Bachelet, en tanto, ha sido blanco de críticas transversales por su manifiesta ambigüedad respecto de la asamblea. "Lo que hemos señalado en el programa es que creemos que la nueva constitución tiene que llevarse adelante gobernando tres principios fundamentales, que pueden tener distintas formas de desarrollarse posteriormente: que sea democrática, participativa e institucional", repitió Bachelet cuando la consultaron por el tema.

La indefinición fue aprovechada por el oficialismo para marcar distancia entre ambas candidaturas, caricaturizando a Bachelet como una loba con planes populistas de corte chavista, bajo una piel de oveja que busca mantener el apoyo del centro político, la Democracia Cristiana y el empresariado.

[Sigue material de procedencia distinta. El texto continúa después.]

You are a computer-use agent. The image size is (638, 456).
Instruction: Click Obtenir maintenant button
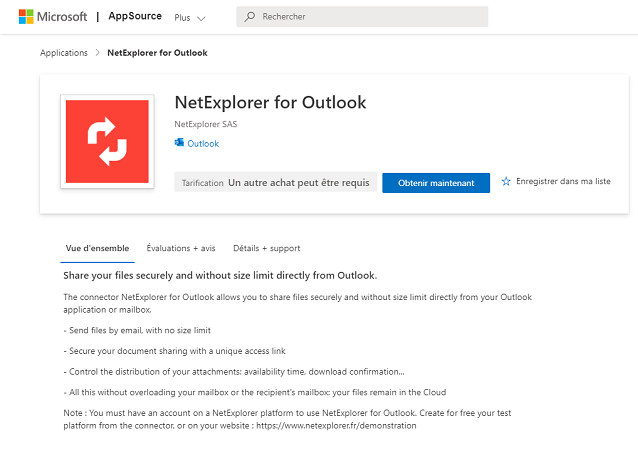tap(436, 183)
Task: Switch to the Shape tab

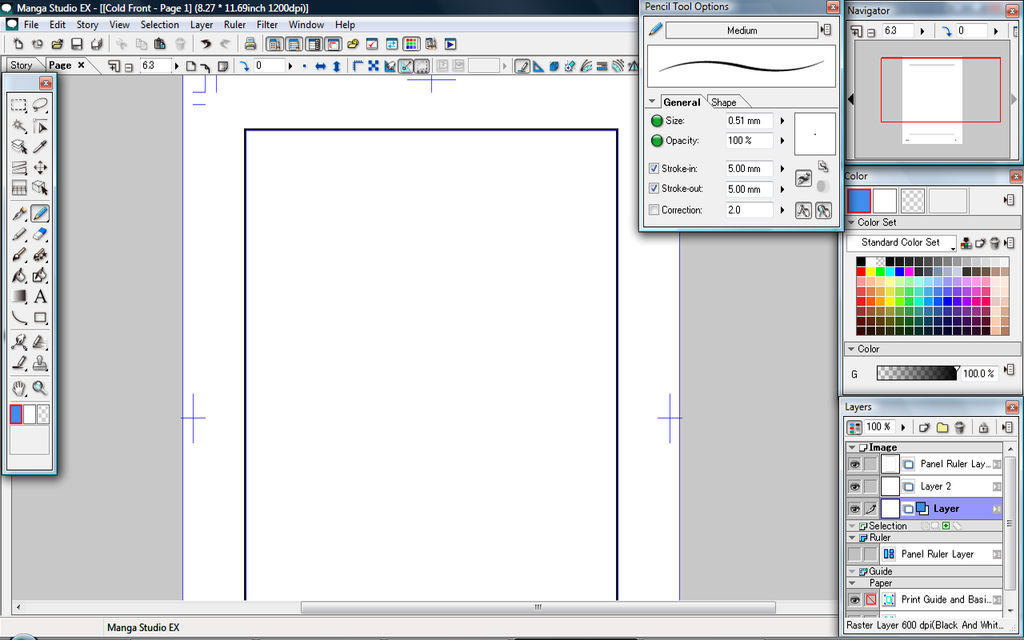Action: 724,102
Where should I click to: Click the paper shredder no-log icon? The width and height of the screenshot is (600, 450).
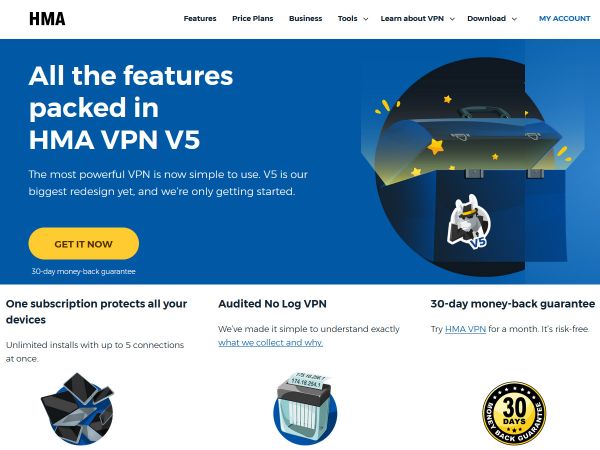coord(305,407)
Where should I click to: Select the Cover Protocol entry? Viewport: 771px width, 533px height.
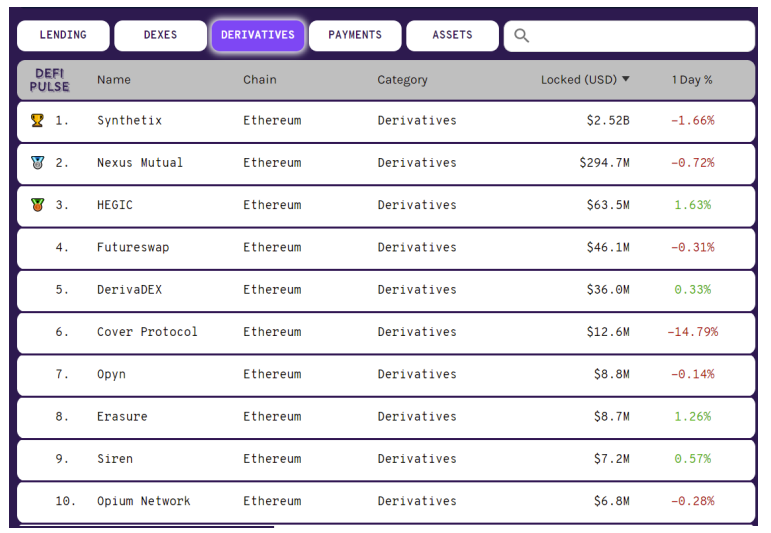click(147, 332)

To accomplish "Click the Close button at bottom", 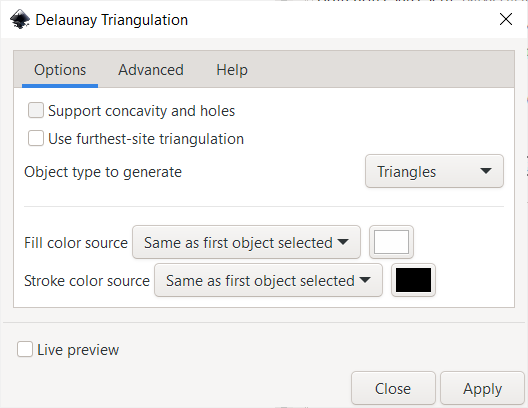I will click(x=393, y=388).
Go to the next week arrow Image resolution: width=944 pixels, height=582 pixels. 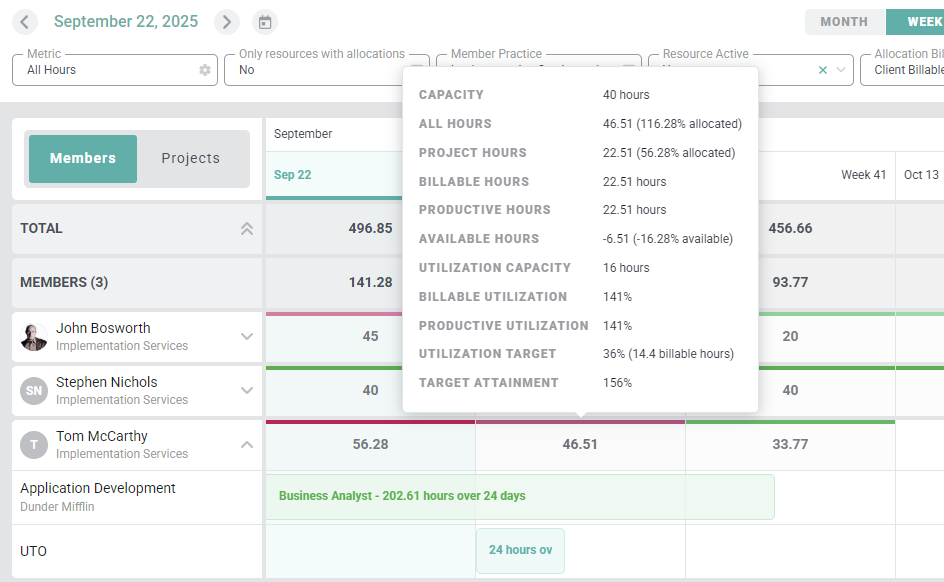click(227, 22)
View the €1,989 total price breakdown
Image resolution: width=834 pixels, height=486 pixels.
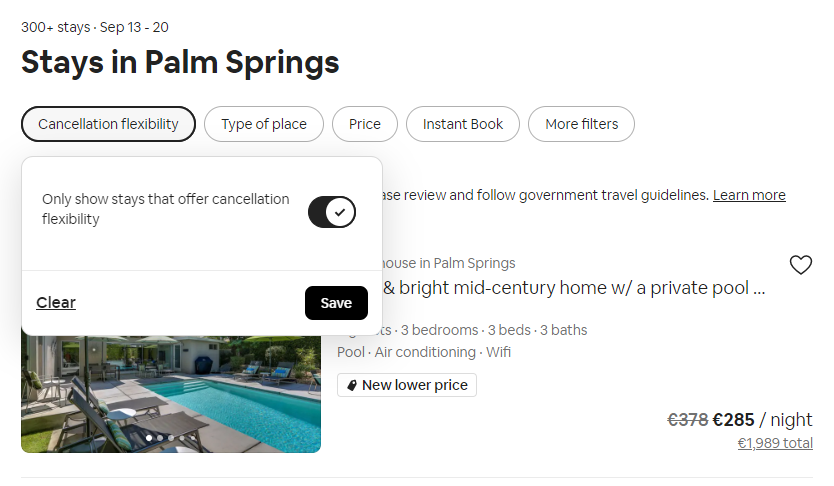775,443
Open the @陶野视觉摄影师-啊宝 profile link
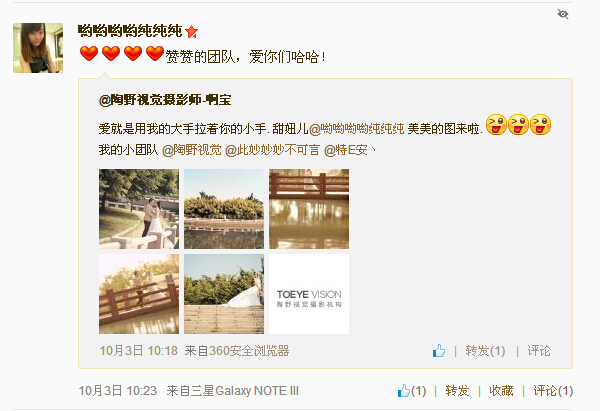The image size is (600, 411). [165, 100]
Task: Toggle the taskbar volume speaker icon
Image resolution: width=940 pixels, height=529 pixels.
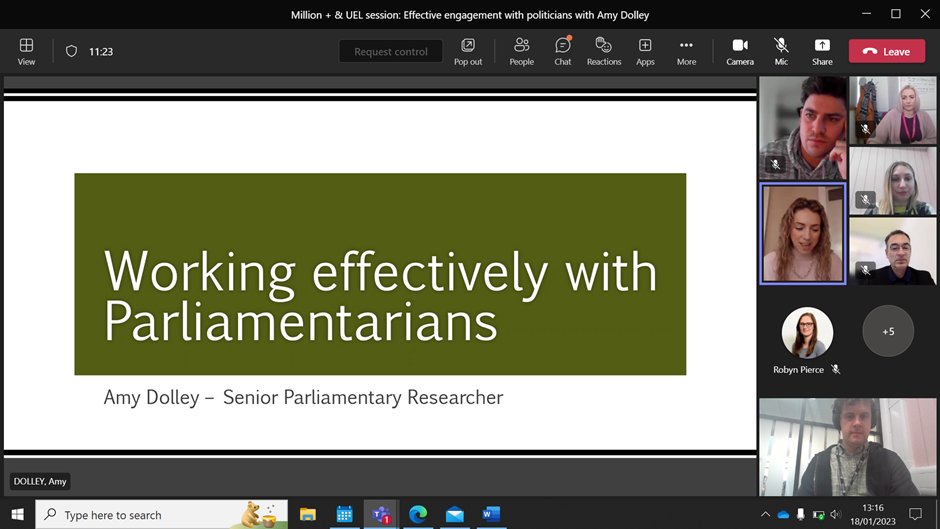Action: 836,515
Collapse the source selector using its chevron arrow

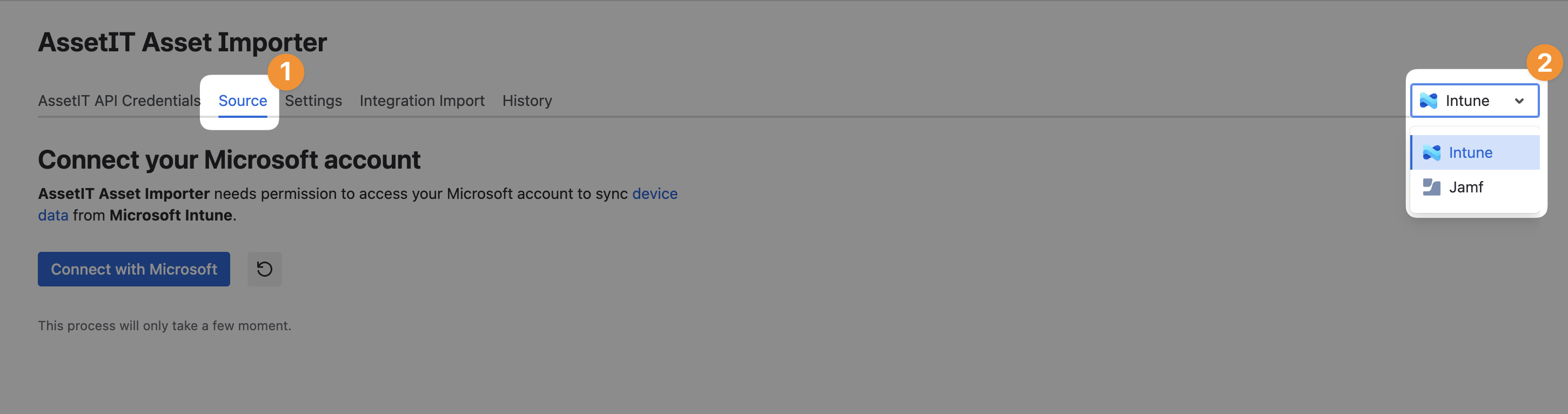click(x=1519, y=101)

"Bachelet quiere llevar a Chile más hacia Venezuela, por la asamblea constituyente, porque su programa está dominado por la calle. Matthei quiere llevar a Chile más hacia Alemania, por ponerlo crudamente", opinó el jefe de campaña oficialista, Joaquín Lavín.

La desconfianza con Bachelet también es compartida por parte de sus ex aliados, como el caso del candidato humanista Marcel Claude, que acusa a la Concertación de no haber hecho nada más que profundizar el modelo neoliberal durante los 20 años que estuvo en el poder. "Bachelet no está dispuesta a cambiar la Constitución", dijo.

"En la oposición a la asamblea constituyente se esconde un profundo miedo de nuestra elite política y económica (...) Oponerse a ella es no entender que, hace un rato ya, la democracia necesita mucho más que sólo elegir nuestros representantes", opinó el director de la Fundación Casa de la Paz, Pablo Valenzuela, al hacer un llamado a reconocer la madurez social y política que, según muchos, Chile alcanzó con holgura en los últimos años.